(Stored items)
┏━━
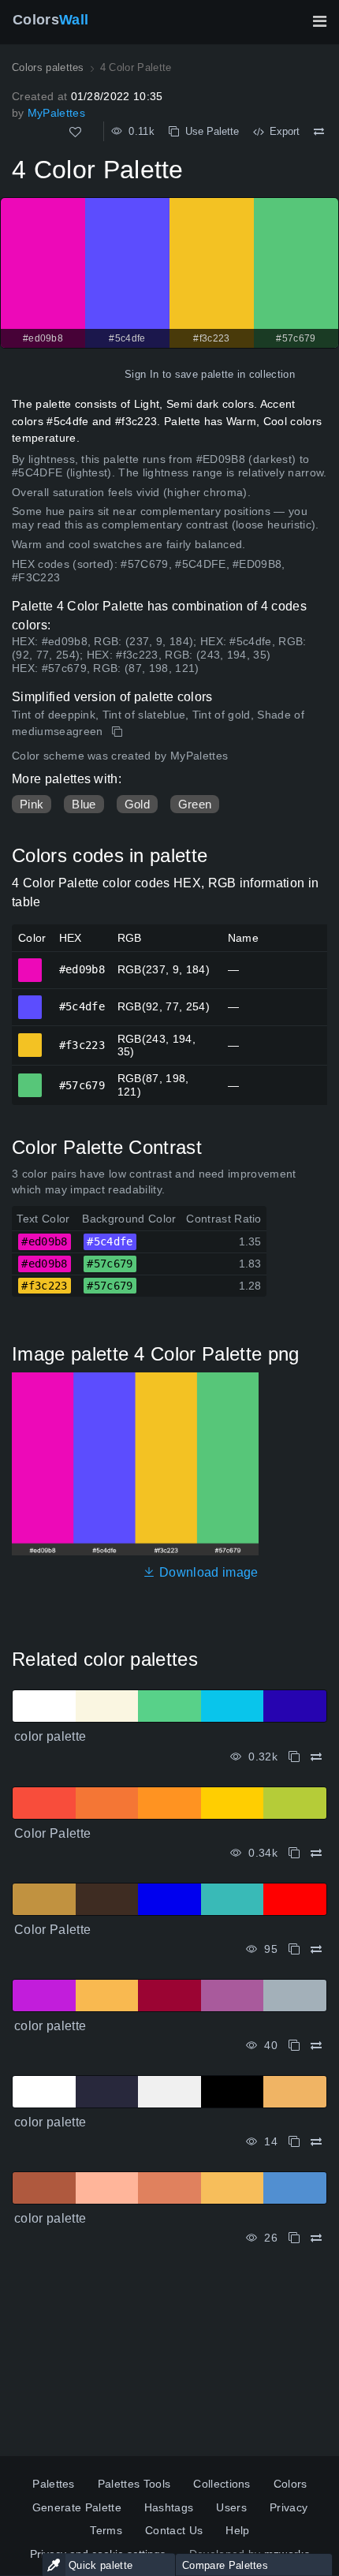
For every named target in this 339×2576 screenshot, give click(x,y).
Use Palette (209, 131)
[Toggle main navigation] (319, 21)
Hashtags (169, 2507)
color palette (50, 1736)
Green (195, 804)
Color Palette (52, 1833)
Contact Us (174, 2530)
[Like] (75, 132)
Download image (207, 1572)
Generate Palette (76, 2507)
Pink (31, 804)
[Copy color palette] (294, 1757)
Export (281, 131)
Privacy (288, 2507)
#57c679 (30, 1078)
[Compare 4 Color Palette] (318, 131)
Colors (50, 20)
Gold (137, 804)
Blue (83, 804)
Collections (222, 2483)
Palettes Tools (134, 2483)
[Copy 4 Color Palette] (119, 731)
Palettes (53, 2483)
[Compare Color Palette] (316, 1853)
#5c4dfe (30, 1000)
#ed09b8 (30, 963)
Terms (106, 2530)
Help (237, 2530)
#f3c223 (30, 1038)
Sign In (141, 374)
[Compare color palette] (316, 1757)
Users (231, 2507)
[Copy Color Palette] (294, 1853)
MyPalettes (56, 112)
┗━━
The task: No pictures belong in the copy. Repeat the entries exactly.

The answer:
For every named target in this 339×2576 screenshot, give click(x,y).
Use Palette (209, 131)
[Toggle main navigation] (319, 21)
Hashtags (169, 2507)
color palette (50, 1736)
Green (195, 804)
Color Palette (52, 1833)
Contact Us (174, 2530)
[Like] (75, 132)
Download image (207, 1572)
Generate Palette (76, 2507)
Pink (31, 804)
[Copy color palette] (294, 1757)
Export (281, 131)
Privacy (288, 2507)
#57c679 (30, 1078)
[Compare 4 Color Palette] (318, 131)
Colors (50, 20)
Gold (137, 804)
Blue (83, 804)
Collections (222, 2483)
Palettes Tools (134, 2483)
[Copy 4 Color Palette] (119, 731)
Palettes (53, 2483)
[Compare Color Palette] (316, 1853)
#5c4dfe (30, 1000)
#ed09b8 (30, 963)
Terms (106, 2530)
Help (237, 2530)
#f3c223 (30, 1038)
Sign In (141, 374)
[Compare color palette] (316, 1757)
Users (231, 2507)
[Copy Color Palette] (294, 1853)
MyPalettes (56, 112)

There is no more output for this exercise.